Diyalekt
ve dil, linguistikte birbirinden ayrılması çok güç ve her daim tartışmaları
canlı olan iki tanımdır. Aksan’a göre: “Dialekt (lehçe) bir dilin değişik
ülkelerde ve bölgelerde, yine aynı dil birliğinden kimselerce konuşulan değişik
biçimidir. Bu başkalaşma zamanla öyle bir noktaya gelir ki lehçe dediğimiz
birlikler ayrı bir dile dönüşür.” Ancak ayrı bir dile dönüşmesinden kasıt
sadece karşılıklı anlaşılma itibari ile kabul edilebilir çünkü filolojik bir
inceleme neticesinde bu iki dilin akraba olduğu gerçeği kolayca görülebilir.
Dialekt,
bir dilin ana argümanlarından kopmadan onun ek, kök değişimlerinin temel
prensiplerine sadık kalarak o dilden belli başlı morfolojik, fonetik değişimler
geçirerek ayrışması ve zamanla karakteristik özelliklerini belirgin hale
getirmesi sürecidir; ama temelde ana dile bağlılığı sağlamdır.

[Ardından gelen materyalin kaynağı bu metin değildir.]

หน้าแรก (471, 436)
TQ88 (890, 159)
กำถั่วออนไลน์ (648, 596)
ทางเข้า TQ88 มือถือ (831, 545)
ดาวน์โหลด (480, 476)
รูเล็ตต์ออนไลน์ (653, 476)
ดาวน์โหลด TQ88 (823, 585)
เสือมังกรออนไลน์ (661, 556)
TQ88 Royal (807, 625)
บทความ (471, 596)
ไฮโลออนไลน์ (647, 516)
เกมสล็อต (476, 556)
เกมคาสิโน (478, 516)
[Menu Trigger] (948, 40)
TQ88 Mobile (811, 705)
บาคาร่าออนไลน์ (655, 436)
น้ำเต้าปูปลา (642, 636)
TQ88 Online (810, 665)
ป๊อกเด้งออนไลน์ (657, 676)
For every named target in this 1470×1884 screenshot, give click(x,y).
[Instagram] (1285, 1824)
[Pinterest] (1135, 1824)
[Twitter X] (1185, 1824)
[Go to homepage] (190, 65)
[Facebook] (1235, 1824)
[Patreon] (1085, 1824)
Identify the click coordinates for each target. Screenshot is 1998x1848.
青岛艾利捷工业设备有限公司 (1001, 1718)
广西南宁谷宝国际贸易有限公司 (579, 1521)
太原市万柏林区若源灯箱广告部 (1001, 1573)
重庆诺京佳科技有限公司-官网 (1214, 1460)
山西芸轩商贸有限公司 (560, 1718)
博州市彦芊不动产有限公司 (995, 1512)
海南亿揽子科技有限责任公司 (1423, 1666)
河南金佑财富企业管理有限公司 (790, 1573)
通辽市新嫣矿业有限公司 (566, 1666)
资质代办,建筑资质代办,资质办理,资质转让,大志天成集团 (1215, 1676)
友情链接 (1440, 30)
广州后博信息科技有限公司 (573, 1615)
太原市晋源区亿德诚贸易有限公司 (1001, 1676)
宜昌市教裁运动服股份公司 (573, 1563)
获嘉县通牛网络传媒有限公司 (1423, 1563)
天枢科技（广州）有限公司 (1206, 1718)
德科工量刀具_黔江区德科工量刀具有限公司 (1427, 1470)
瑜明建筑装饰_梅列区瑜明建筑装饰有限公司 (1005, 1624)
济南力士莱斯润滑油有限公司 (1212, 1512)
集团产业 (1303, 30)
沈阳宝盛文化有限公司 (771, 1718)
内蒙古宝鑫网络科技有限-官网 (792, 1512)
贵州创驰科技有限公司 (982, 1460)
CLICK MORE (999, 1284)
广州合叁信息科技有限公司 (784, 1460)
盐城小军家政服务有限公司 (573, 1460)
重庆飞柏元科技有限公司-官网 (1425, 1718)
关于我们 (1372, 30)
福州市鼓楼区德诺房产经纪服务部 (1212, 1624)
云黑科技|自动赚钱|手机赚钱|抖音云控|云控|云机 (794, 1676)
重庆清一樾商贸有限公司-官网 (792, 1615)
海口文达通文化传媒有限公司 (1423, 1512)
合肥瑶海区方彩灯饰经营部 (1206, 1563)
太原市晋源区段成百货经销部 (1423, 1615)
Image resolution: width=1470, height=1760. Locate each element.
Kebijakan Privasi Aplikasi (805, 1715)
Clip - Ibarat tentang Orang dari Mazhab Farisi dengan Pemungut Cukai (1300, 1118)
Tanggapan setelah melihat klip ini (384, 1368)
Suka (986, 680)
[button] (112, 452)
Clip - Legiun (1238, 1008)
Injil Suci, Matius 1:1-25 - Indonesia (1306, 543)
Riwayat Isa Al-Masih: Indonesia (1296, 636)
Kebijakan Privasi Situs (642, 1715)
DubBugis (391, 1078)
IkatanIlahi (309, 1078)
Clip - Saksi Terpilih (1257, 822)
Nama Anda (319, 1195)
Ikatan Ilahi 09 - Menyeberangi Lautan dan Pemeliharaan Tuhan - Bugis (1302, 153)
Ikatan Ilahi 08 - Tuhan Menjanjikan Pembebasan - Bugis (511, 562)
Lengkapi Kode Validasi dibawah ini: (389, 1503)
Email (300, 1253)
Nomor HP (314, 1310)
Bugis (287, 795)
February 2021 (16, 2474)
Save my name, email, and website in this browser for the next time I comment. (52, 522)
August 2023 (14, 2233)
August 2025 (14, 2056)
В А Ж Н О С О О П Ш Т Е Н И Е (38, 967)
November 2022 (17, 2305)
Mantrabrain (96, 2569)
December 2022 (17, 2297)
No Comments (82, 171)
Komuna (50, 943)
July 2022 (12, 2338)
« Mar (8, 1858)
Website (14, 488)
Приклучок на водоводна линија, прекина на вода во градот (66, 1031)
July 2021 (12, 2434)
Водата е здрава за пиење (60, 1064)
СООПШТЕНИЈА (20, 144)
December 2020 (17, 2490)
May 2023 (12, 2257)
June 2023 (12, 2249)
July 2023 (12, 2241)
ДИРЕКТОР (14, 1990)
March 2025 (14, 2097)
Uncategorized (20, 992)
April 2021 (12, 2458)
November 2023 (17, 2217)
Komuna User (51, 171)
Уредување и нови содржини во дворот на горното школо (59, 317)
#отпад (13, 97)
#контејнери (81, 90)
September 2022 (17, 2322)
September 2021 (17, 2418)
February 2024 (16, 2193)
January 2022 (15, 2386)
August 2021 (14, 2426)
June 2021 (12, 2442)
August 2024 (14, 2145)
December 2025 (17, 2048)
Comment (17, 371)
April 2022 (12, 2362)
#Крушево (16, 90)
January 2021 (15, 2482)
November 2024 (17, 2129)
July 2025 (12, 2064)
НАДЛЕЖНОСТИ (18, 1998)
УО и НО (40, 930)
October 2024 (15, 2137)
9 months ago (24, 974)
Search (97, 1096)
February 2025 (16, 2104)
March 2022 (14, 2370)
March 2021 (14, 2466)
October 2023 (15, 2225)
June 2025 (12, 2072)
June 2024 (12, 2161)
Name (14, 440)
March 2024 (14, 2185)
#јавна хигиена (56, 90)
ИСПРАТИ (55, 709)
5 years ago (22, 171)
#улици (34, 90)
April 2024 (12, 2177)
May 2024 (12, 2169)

Bahsi geçen
dialekt incelediğinde arkaik olarak ya da güncel konuşma noktasında ana gövdeye
belli noktalardan bağlanır. Bu bağlantı ne denli arkaik olursa ortaya konan tez
o denli güçlenir. Çevre kuramına göre birbirinden ters yöne göç ile yola çıkan
arkaik öğeler merkezde yani ana gövde de zamanla yok olur. İki konuşmanın
birbiri ile akraba olma durumlarını nasıl belirleyebiliriz. Tekin’e göre: “Karşı karşıya getirilen iki ayrı dil ya da
diyalekt temsilcisine daha önce kaydedilmiş cümleler dinletilir ve deneklerden
anlayabildikleri cümleleri kendi diyalektlerine ya da bildikleri üçüncü ortak
dile çevirmeleri istenir. Bundan sonra deneklerin anlayabildikleri cümlelerin
ayrı ayrı yüzdesi saptanır. Daha sonra da bunların ortalaması alınarak iki dil
ya da diyalekt arasındaki karşılıklı anlaşılabilirlik oranı bulunur.” Bütün bu
işlemler sadece iki konuşma arasındaki anlaşılabilirlik oranını verir ancak
bizim bundan daha fazlasını merak ediyoruz bu ortaklık gramatikal olarak ne
denli korunmuştur ya da hangi noktalarda ne kadar farklılaşmıştır. Bunun
cevabını mevcut dili ve onun diyalektini ele alıp karşılaştırma esası ile inceleyerek
ve tüm fonolojik, morfolojik, semantik, farklılıkları ortaya koyarak
yapabiliriz.
Bu noktadan hareket edersek Ermenice’nin bir dialekti olan Hemşincenin
farklı bir yerde durduğunu göreceğiz. Dillerin içinden çıkan,ayrılan ve farklı
karakteristik öğelere bürünen, yeni öğeler kazanan dialektler her zaman aynı
yönde değişim ve gelişim geçeirmeyebilirler. Kimi dialektler fonolojik olarak
değişim geçirip bu noktadan öteye gidemezken kimi dialektler ise bu değişimin
linguistik açıdan hemen her yönünü yaşarlar. Hemşince de bunlardan biridir ve
bu dialekt sadece ses (fonem) değişimi geçirmemiştir. Hemşicenin geçirdiği
değişim daha özel ve nev-i şahsına münhasırdır. Değişimlere neden olan
etkileşimler dini, sosyal, ekonomik, sosyolojik, psikolojik sebepleri
barındırır. Çünkü Hemşince ana gövde,dil dediğimiz Ermeniceden ayrılış
sürecinden bu yana gelişimini kendi dil ailesi dışında tamamen farklı bir dil
olan Ural Altay Dil Ailesi’nin Altay koluna mensup Türkçe’nin Türkiye Türkçesi
ve Osmanlı Türkçesi ile Sami kökenli bir dil olan Arapçanın (sadece fonetik)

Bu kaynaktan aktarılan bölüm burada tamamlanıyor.